Things get worse before they get better. The sales manager never gets a permit to sell door to door; in state after state, you find yourself wanted, a warrant out for selling without a license. Or for trespassing. Or for drugs. Some members of your sales crew start ripping off customers — slipping small valuables in the pocket, asking to use the bathroom and raiding the cabinet for drugs, even breaking into houses that seem abandoned.
Most ex-members tell even worse stories: of covered-up murders, disappearances, of fearing for their lives every day, rape, assault. Usually the crimes are within the sales crew; sometimes the crimes are against members in the community they are selling to.
In any case, members of the sales crew are virtual slaves, with no means to drive home, cash withheld by their managers, and in debt up to their eyeballs for “expenses.” (In 1987, a Congressional inquiry found that of 418 sales personnel in one company, 413 left the company in debt to it, while the company was reporting excellent profits.) Those who try to escape are sometimes killed, and usually beaten, not to prevent them from leaving so much as to intimidate the others.
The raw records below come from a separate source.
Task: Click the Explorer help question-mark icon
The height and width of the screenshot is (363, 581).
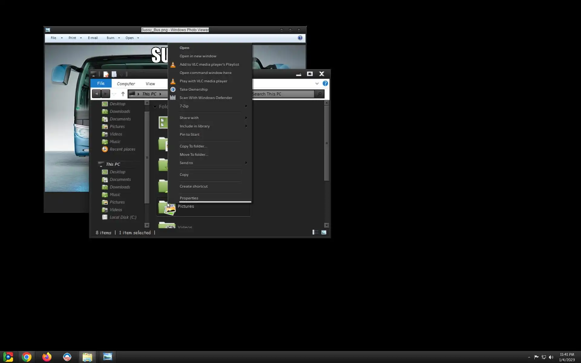Action: (x=325, y=83)
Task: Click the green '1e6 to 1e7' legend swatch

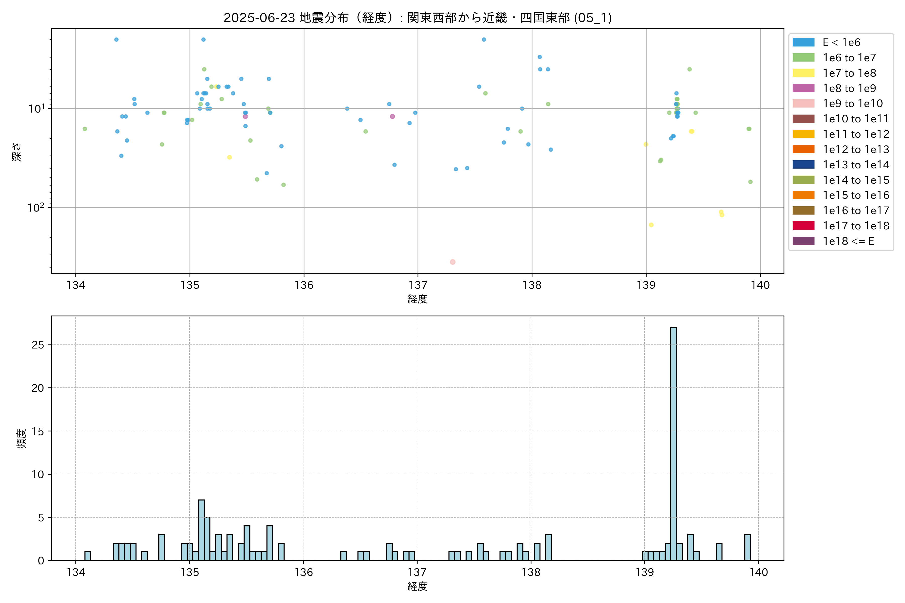Action: [803, 58]
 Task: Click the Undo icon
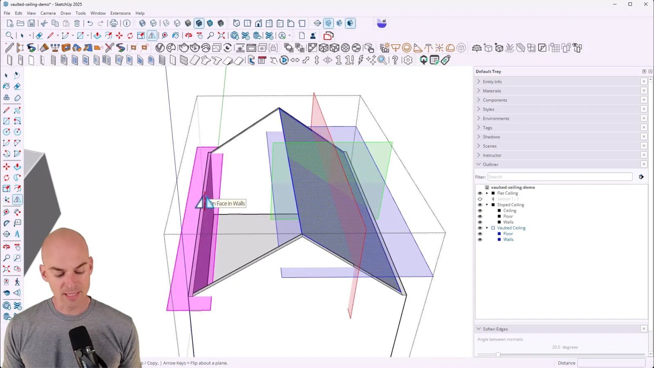coord(90,23)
Even those who do depart, sneaking away in the dead of night, leave without any wages owed to them; they’re afraid to ask for them. For most, there seems to be no way out.
Dangers to Society
The danger of traveling sales crews extends beyond the crew itself. Police view them as a nuisance at best, and a menace at worst, because they have no qualms about taking advantage of elderly, sometimes confused customers. In one case, a nearly-blind 85-year-old woman bought 210 years of a subscription, and in other cases customers have been billed for subscriptions they never receive or tricked into spending much more than they intended to.
In addition, the poorly-vetted sales staff often has people on the run from warrants or a bad personal past. In several cases, children answering doors to them have been molested. Women have been raped, homes burglarized and vandalized, and in a few cases potential customers, usually elderly women, have been robbed and then murdered. Many police agency suspect that fly-by-night sales crews have committed unsolved crimes in their neighborhoods; the crew comes in, the criminals among them strike, and within days the whole bunch is gone.
What You Can Do
Protect yourself. Remember that any time a stranger is at your door expecting you to let them in, it could mean anything — they could be intending to rob you or harm you, or they could be looking to scam you in one of a hundred ways. Buy your magazines online, not from door-to-door salespeople.
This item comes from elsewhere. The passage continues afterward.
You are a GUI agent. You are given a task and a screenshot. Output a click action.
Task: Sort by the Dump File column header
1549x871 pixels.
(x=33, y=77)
Help these kids out. Remember, most members of these sales crews are abused, scared kids far away from home and anyone who can help them. ParentWatch Inc. is an organization created by ex-sales-crew and the parents of victimized young people designed to help you stay safe, but also help the kids get back home. If you have a problem with these young people, check their website for ways you can contact ParentWatch for them to help them get a bus ticket back home. (Look for the link at the end of this article.) Never, ever approach them or their sales manager without being solicited, and never bring this up if you are in a vulnerable situation. Some of the sales managers will do anything — literally — to keep their crew hostage.
Report sales crews in your area to the police. Though it’s good to try helping these kids, your most important priority should always be yourself and your family. The more difficult it is for sales crews to operate in your neighborhood, the more likely they will be to move on; eventually, they won’t be able to operate anywhere and will go out of business.
Buy your magazine subscriptions online! They’re cheaper, and you don’t have to worry about dealing with a stranger.